Whale Sharks' Age Revealed Thanks to Atomic Blasts

World's biggest fish might live a century or more, as carbon-14 dating suggests
By John Johnson,  Newser Staff
Posted Apr 7, 2020 12:38 PM CDT
Whale Sharks' Age Revealed Thanks to Atomic Blasts
In this 2017 photo, a diver checks on a fin-mounted satellite tag on a whale shark in the Galapagos Islands area of Ecuador.   (simonjpierce.com via AP)

Scientists have figured out that the world's biggest fish lives for a surprisingly long time, and the discovery comes courtesy of atomic bomb tests from decades ago. The fish is the enormous whale shark, and the study in Frontiers in Marine Science suggests they can live a century or more, reports the BBC. Researchers determined this in an unusual fashion: They measured the amount of carbon-14 in the skeletal remains of an adult female shark. As New Atlas explains, carbon-14 is a radioactive isotype, and all living creatures absorbed it during the Cold War testing of nuclear weapons. It's like a "chemical fingerprint," per Popular Mechanics. Scientists know the decay rate of the isotope, and by measuring it in tandem with growth rings on the whale shark's vertebrae, they were able to calculate the animal's age. (The rings alone are seen as unreliable.)
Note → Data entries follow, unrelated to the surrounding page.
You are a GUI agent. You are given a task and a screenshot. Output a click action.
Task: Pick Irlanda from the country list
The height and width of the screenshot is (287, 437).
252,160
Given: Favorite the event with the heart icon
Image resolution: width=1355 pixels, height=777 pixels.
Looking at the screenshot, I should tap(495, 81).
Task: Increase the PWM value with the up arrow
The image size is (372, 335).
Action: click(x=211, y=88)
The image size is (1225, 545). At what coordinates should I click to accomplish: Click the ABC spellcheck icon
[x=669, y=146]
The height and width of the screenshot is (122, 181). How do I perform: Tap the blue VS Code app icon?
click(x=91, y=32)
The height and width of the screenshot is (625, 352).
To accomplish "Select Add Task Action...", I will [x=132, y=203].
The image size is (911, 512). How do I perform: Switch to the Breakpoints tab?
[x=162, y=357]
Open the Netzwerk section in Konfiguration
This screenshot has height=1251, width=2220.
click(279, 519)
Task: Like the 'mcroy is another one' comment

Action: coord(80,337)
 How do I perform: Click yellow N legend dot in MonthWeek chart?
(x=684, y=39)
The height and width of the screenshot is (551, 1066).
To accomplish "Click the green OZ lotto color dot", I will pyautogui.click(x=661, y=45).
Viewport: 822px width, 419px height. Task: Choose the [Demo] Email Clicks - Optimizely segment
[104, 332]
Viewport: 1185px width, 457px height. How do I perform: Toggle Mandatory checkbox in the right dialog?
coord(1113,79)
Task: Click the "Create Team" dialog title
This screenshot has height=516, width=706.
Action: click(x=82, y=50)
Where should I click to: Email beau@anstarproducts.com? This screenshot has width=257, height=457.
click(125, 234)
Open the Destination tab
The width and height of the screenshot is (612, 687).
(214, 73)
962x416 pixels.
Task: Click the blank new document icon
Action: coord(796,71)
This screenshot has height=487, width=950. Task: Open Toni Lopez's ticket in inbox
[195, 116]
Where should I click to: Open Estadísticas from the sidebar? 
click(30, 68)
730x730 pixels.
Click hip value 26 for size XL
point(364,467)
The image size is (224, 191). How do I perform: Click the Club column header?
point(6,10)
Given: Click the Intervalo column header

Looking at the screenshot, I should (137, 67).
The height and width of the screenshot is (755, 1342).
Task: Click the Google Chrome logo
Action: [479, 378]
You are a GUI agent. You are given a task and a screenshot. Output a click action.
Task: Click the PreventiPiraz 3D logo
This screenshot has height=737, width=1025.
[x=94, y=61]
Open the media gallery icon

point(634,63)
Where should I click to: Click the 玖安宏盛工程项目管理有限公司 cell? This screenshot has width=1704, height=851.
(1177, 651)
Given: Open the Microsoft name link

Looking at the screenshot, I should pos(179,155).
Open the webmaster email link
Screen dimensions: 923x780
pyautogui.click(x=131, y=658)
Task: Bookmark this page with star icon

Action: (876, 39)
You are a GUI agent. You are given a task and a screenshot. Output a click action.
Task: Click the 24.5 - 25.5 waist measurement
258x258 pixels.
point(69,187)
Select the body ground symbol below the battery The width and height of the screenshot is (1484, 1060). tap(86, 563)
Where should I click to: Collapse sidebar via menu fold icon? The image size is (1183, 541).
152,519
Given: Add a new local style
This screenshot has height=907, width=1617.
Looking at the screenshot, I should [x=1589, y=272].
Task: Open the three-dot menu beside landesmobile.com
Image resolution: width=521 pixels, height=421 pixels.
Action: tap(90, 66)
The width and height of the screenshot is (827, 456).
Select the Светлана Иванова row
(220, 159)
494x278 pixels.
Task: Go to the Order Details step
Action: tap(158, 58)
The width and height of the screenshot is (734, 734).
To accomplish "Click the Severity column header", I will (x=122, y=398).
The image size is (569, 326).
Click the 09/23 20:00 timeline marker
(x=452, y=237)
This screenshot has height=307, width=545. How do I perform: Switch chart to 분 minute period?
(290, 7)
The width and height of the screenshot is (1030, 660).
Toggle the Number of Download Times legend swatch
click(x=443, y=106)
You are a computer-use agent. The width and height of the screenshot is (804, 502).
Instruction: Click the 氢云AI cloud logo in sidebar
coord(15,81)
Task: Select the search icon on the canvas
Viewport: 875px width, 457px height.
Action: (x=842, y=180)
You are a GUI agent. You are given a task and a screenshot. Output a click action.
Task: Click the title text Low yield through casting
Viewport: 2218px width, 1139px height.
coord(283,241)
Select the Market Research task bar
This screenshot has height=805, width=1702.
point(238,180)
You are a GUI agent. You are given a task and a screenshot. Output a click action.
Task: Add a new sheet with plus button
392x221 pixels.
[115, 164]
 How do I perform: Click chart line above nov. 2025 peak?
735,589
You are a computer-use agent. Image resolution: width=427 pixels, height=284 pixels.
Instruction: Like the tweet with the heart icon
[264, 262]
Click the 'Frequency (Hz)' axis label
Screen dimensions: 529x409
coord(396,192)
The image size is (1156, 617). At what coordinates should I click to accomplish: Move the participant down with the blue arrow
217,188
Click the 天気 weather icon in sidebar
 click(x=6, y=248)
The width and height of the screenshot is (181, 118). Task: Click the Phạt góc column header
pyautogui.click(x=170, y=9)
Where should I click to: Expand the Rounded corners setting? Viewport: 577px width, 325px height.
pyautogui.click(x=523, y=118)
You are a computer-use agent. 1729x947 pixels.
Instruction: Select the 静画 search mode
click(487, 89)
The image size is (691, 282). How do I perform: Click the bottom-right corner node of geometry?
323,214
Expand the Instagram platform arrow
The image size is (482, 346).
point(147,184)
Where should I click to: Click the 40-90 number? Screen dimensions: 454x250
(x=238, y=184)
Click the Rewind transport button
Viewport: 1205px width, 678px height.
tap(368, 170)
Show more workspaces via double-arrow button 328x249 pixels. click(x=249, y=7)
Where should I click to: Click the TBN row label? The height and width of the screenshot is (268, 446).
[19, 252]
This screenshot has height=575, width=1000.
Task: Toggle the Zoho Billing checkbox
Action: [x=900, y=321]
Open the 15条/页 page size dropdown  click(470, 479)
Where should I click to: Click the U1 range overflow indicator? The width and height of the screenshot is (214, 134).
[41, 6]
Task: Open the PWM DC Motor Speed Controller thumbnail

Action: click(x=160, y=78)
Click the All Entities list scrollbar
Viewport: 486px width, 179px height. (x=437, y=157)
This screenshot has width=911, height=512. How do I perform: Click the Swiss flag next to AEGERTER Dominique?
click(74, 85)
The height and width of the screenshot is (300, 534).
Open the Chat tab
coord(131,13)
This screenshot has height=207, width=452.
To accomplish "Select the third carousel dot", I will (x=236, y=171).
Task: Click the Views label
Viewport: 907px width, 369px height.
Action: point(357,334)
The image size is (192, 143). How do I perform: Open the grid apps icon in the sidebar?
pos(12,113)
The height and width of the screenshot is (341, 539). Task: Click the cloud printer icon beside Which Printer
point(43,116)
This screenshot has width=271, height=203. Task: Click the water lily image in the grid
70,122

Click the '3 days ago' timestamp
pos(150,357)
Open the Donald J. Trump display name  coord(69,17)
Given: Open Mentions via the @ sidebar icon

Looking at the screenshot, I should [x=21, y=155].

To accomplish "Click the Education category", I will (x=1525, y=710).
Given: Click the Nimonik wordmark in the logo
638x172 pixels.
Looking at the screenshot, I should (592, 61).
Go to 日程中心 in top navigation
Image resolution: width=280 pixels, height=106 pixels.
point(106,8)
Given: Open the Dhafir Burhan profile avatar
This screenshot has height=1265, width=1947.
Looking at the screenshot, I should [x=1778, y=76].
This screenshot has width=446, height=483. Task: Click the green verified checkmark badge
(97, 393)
In this case, they concluded the shark was 50 years old. But it was a relatively small one—33 feet, far short of the 60-footers swimming in the ocean—meaning it still had years to grow. "The absolute longevity of these animals could be very, very old, possibly as much as 100-150 years old," study leader Mark Meekan of the Australian Institute of Marine Science tells the BBC. This isn't the first time carbon-14 dating has been used to calculate the age of sharks, but the application to whale sharks is seen as a big deal because the animals are endangered. Getting a better handle on longevity could lead to stronger protections. "This has huge implications for the species," says Meekan. "It suggests that these things are probably intensely vulnerable to overharvesting." (The gigantic creatures are notoriously difficult to study.)